Fondée la même année que la Confédération, la Bishop Strachan School célébrera son 150e anniversaire en 2017. Cette étroite relation avec les débuts du Canada joue toujours un rôle d’importance dans les anniversaires de la BSS. Par exemple, en 1967, la chorale de l’école est choisie pour chanter à l’exposition universelle d’Expo 67 de Montréal; elle dévoilera en 2017 un nouvel hymne. La BSS prévoit également d’envoyer une délégation d’élèves à la crête de Vimy pour la commémoration du centenaire de la célèbre bataille.

De plus, des travaux d’agrandissement de plusieurs millions de dollars prendront place cette même année pour construire des installations destinées aux sciences, aux technologies, à l’ingénierie et aux mathématiques. De nouveaux studios d’arts et de musique ainsi qu’un auditorium sont prévus. Le slogan de l’école – différent de sa devise – est « Rien ne peut vous arrêter (Girls Can Do Anything) ». Il reflète l’engagement de la Bishop Strachan School à offrir à ses élèves tous les outils nécessaires pour réussir.

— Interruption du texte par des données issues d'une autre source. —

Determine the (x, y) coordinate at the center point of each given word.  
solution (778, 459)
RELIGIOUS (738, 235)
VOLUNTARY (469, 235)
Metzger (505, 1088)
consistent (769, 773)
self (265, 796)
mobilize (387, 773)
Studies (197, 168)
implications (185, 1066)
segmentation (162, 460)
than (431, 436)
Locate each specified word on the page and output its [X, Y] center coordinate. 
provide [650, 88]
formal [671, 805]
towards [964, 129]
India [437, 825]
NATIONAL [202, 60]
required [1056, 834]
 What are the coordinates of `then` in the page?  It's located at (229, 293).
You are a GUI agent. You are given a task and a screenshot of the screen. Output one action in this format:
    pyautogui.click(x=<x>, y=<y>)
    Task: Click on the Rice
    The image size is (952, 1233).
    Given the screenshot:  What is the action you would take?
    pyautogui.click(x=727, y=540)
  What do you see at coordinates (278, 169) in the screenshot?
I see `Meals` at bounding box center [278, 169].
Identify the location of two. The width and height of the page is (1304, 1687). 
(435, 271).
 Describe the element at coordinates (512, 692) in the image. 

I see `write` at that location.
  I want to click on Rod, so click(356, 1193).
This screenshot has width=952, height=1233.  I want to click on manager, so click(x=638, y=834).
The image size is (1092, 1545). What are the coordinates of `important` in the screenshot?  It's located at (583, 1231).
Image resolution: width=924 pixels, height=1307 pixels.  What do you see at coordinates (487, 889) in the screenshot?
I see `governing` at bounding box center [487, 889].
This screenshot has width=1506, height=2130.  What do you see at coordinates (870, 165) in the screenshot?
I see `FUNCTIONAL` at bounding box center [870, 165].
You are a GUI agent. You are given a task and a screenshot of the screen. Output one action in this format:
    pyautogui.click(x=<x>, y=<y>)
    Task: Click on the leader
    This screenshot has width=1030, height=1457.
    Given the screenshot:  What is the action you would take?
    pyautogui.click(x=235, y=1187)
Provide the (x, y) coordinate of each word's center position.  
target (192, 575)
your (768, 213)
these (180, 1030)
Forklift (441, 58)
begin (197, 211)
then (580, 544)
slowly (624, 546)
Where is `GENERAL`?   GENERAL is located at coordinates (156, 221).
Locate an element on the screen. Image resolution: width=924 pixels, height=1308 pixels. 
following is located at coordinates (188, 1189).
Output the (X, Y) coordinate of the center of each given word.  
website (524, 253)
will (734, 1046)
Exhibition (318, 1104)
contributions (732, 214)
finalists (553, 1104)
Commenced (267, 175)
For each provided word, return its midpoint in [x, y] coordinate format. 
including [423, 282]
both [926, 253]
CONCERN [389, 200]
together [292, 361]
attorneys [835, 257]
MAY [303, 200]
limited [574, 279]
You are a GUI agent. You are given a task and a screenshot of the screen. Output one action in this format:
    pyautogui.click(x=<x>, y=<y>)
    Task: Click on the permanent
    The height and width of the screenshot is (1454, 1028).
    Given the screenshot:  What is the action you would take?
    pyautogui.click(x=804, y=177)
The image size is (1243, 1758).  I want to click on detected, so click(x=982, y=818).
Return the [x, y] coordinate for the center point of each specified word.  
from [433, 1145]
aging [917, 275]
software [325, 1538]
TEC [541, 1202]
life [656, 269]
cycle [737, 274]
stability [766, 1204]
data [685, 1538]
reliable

Durant l’année scolaire 2015-2016, 900 élèves sont inscrites à la BSS, dont 80 sont des pensionnaires provenant de 18 pays différents.

Diplômées

Emily Murphy
En 1916, Emily Murphy est nommée magistrate de police \u00e0 Edmonton, et devient ainsi la premi\u00e8re femme magistrat de l'Empire britannique .

Au cours de ses 150 années d’existence, la Bishop Strachan School accueille bon nombre de Canadiennes de renom sous son toit, notamment Emily Murphy, la première magistrate de l’Empire britannique et membre des Cinq femmes célèbres, la poète Marjorie Pickthallet la compositrice Ann Southam. Les filles des premiers ministres Lester B. Pearson et John Turner sont également au nombre des anciennes diplômées de la BSS.